In 2D, a broken planar wave curls into a re-entrant spiral — the computational analogue of dangerous cardiac arrhythmias like ventricular fibrillation. The spiral tip rotates with a period determined by the refractory time of the tissue. Cross-field stimulation during the vulnerable window can induce or terminate spirals.
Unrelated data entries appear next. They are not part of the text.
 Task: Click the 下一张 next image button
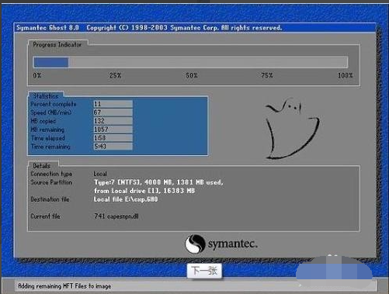pos(204,271)
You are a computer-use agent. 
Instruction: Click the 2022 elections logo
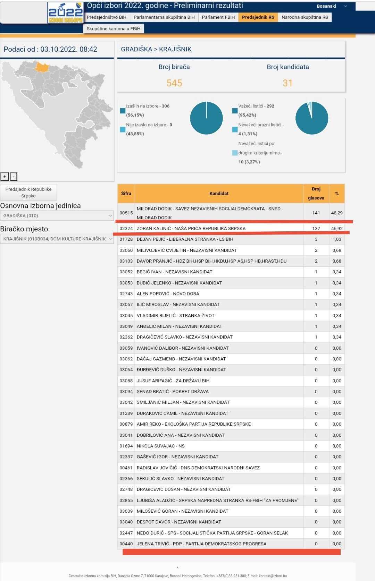65,13
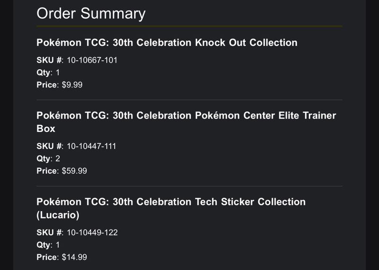Click the SKU # label of the first item
Image resolution: width=379 pixels, height=270 pixels.
[x=50, y=60]
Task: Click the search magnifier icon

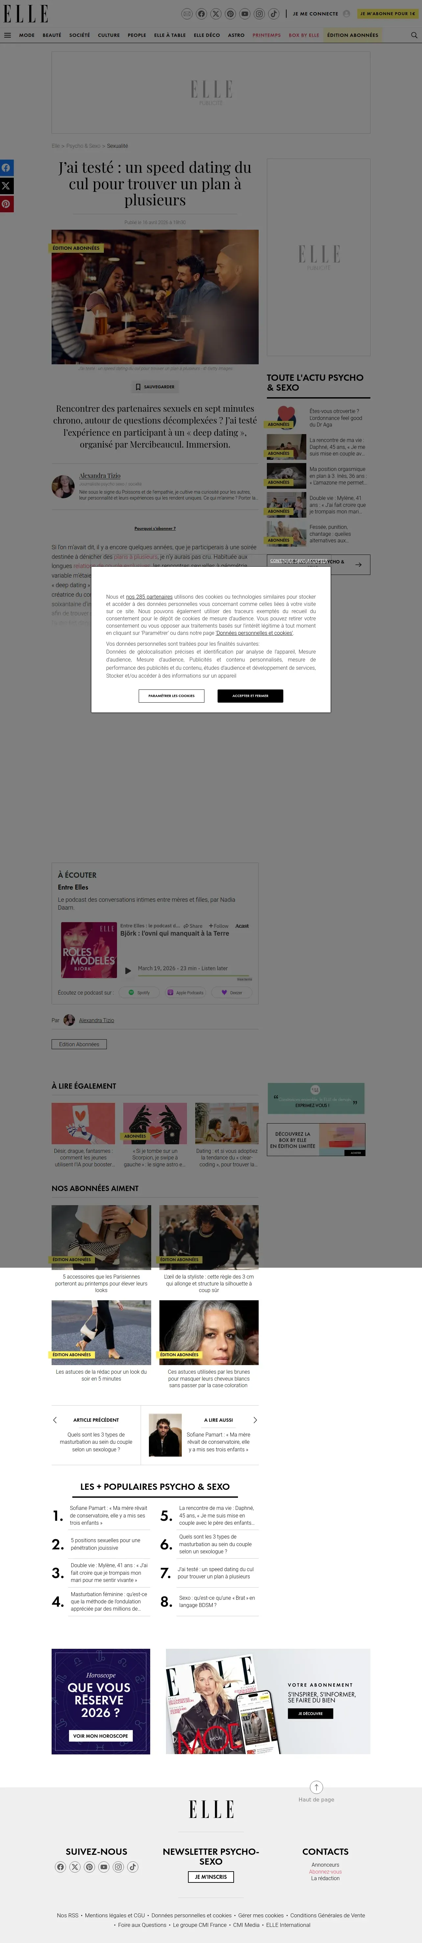Action: click(x=414, y=35)
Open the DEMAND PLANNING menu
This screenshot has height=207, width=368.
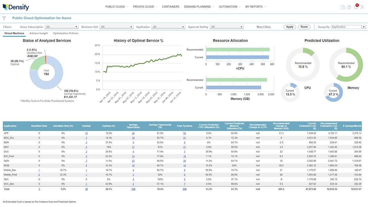(x=199, y=6)
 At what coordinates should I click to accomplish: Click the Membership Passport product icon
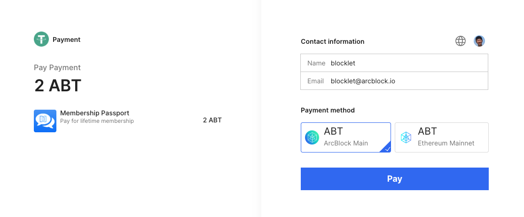coord(45,121)
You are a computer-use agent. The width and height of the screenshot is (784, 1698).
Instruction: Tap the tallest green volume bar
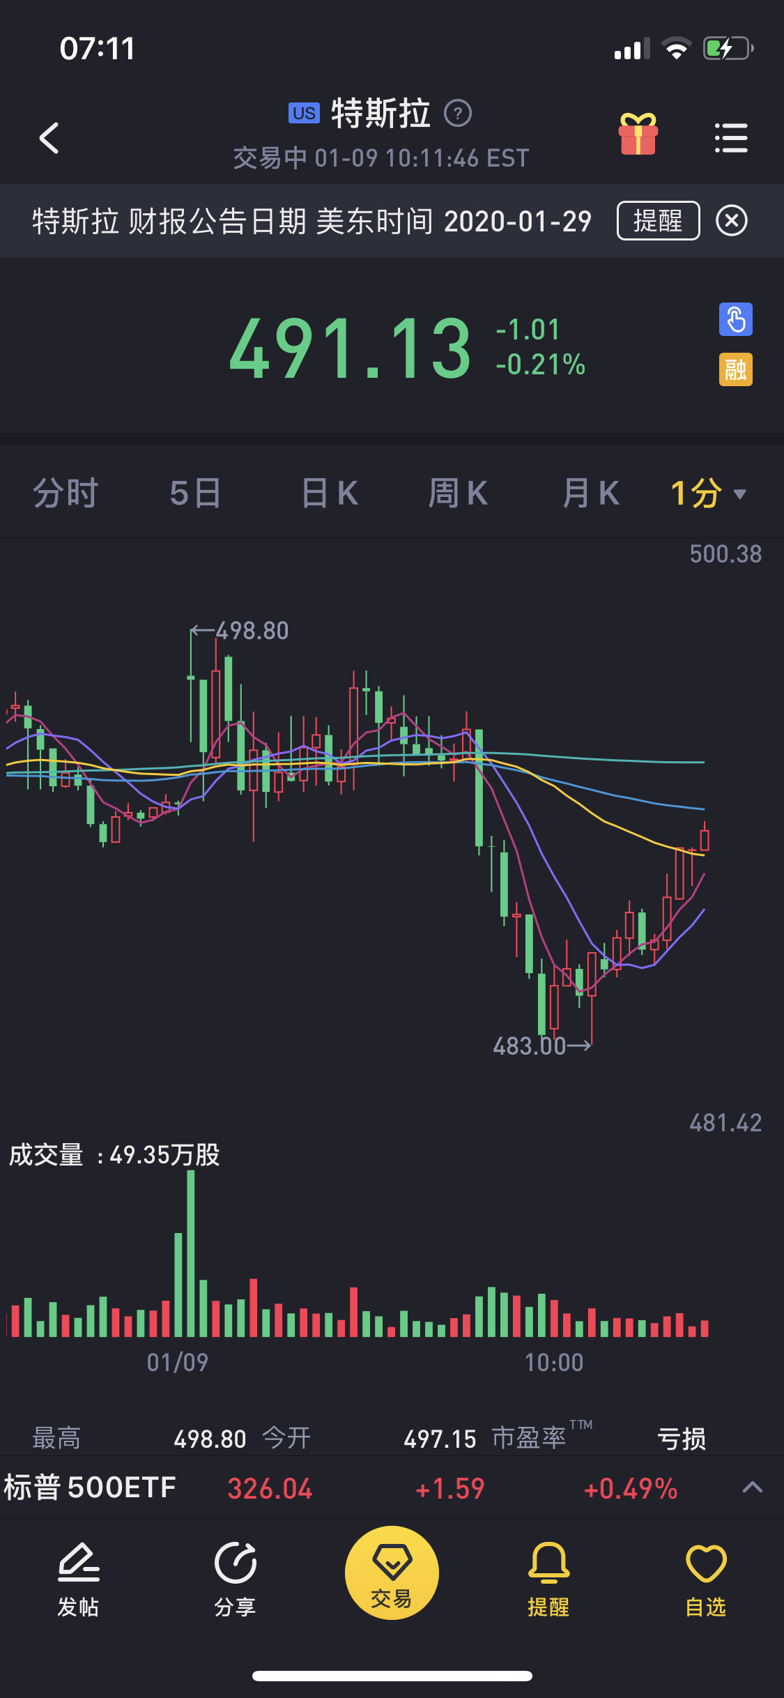point(191,1253)
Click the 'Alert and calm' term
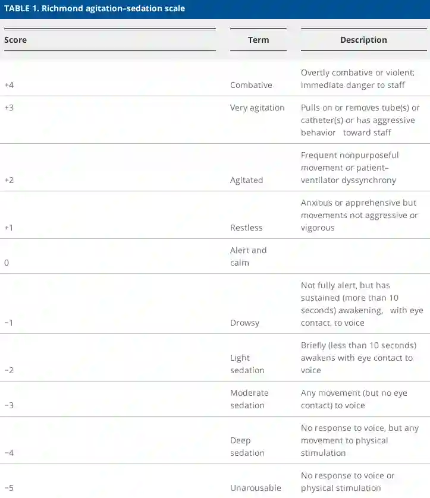This screenshot has height=498, width=430. (248, 256)
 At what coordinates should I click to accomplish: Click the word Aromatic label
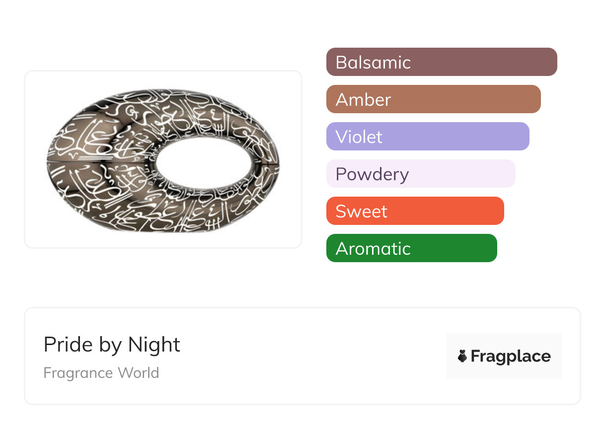tap(373, 249)
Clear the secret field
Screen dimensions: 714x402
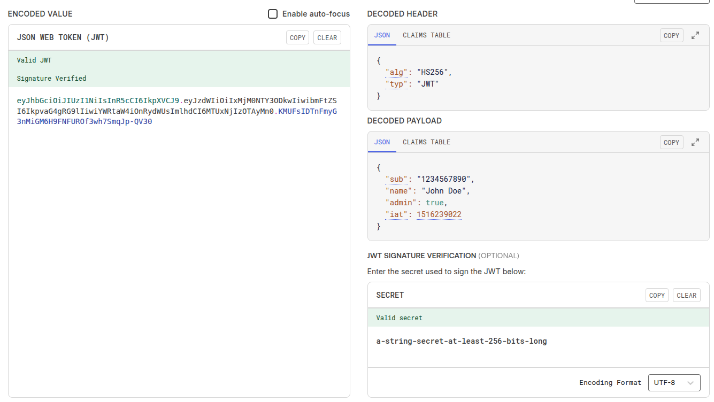(x=686, y=295)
For a simple implementation, each cell is a separate HH neuron. Coupling is added as an extra current: I_diff = D × Σ(V_neighbour − V_self). A 100×100 grid with D ≈ 0.5 cm²/s and dt = 0.05 ms runs comfortably in real-time on modern hardware.

See it in action

Watch action potentials fire and spiral waves emerge on a 2D neural tissue grid — adjustable stimulus position, diffusion strength and inhibitor coupling.

Open simulation →

8. Extensions and Applications

FitzHugh-Nagumo: A Reduced Model

For large-scale tissue simulations, the full 4-variable HH model is expensive. The FitzHugh-Nagumo model reduces it to 2 variables (fast activator u, slow recovery variable w) while preserving excitability and the bifurcation structure. It runs 4× faster and captures spiral waves, travelling pulses, and oscillations.
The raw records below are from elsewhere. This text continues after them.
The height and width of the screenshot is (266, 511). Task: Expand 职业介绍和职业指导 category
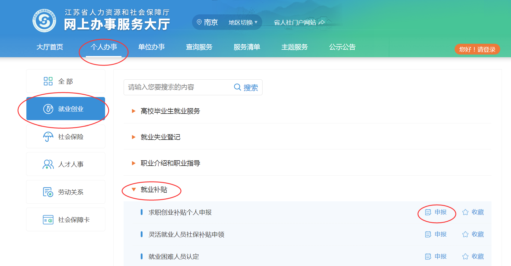click(134, 163)
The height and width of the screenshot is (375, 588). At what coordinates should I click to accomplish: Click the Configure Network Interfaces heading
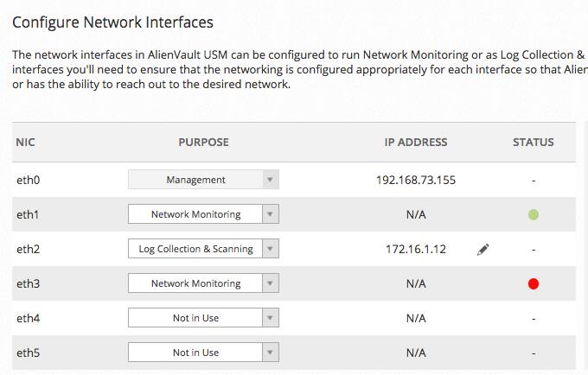pyautogui.click(x=113, y=22)
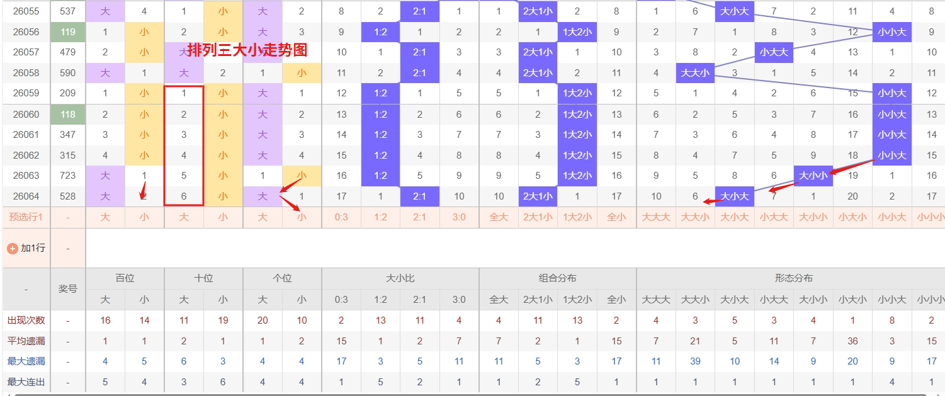
Task: Click the 大小比 column group header
Action: click(400, 278)
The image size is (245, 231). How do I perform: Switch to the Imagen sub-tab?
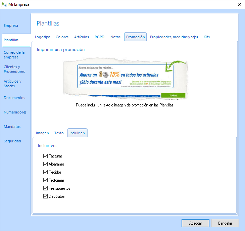(x=42, y=133)
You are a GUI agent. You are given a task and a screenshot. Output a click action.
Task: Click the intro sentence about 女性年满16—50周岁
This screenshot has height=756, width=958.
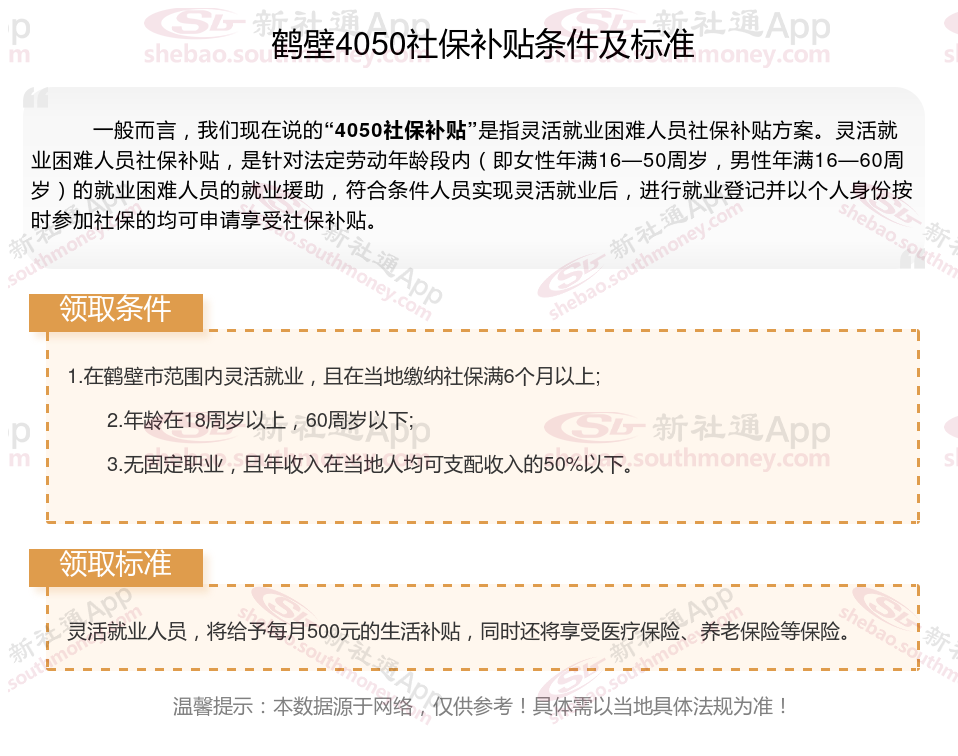coord(600,160)
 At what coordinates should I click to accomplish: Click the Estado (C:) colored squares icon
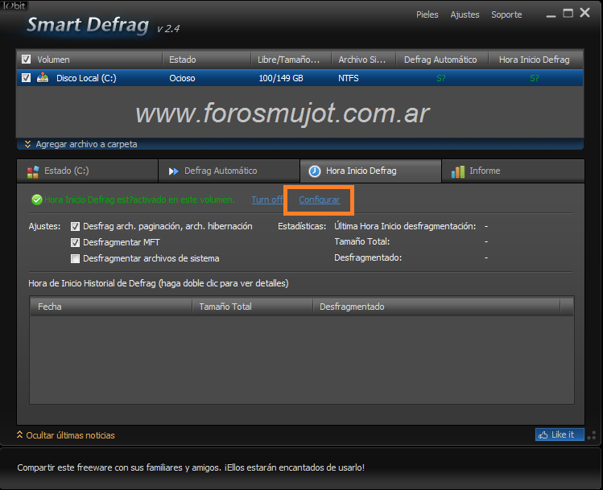point(32,171)
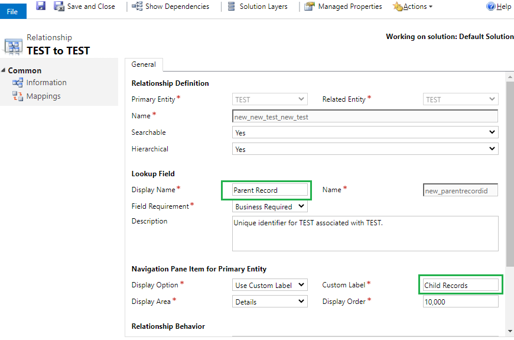
Task: Change the Display Area dropdown
Action: (270, 302)
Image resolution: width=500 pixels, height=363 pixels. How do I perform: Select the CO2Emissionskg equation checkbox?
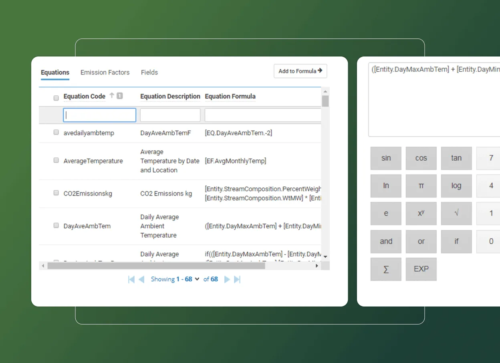click(x=56, y=192)
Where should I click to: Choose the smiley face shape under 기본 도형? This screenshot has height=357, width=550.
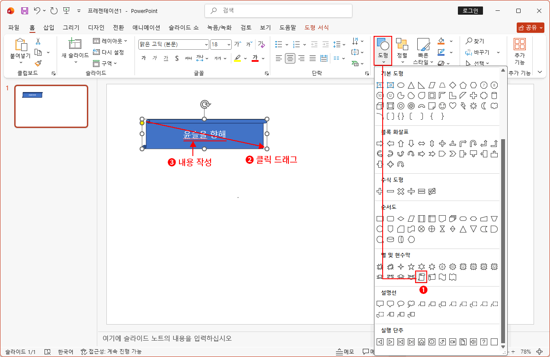click(442, 106)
du/dt = u − u³/3 − w + I_ext dw/dt = ε · (u + a − b·w) // ε ≪ 1: slow recovery

Multi-Compartment Neurons

Real neurons are not point objects. Dendritic arbours consist of many cylindrical compartments coupled by axial resistance. The Cable Equation (Rall's compartmental model) treats each segment as an HH-like patch connected to neighbours by a conductance gc = A/(Ra·Δx), giving a linear system of ODEs that can be solved with implicit methods (Crank-Nicolson) for stability.

Stochastic Ion Channels

Individual channels are discrete — they either open or close — and their behaviour in small neurons is probabilistic. Stochastic HH replaces ODEs for m, h, n with binomial Markov chain updates, generating channel noise and spontaneous spiking at subthreshold currents. This is implemented with Binomial(N_channel, α·dt) transitions.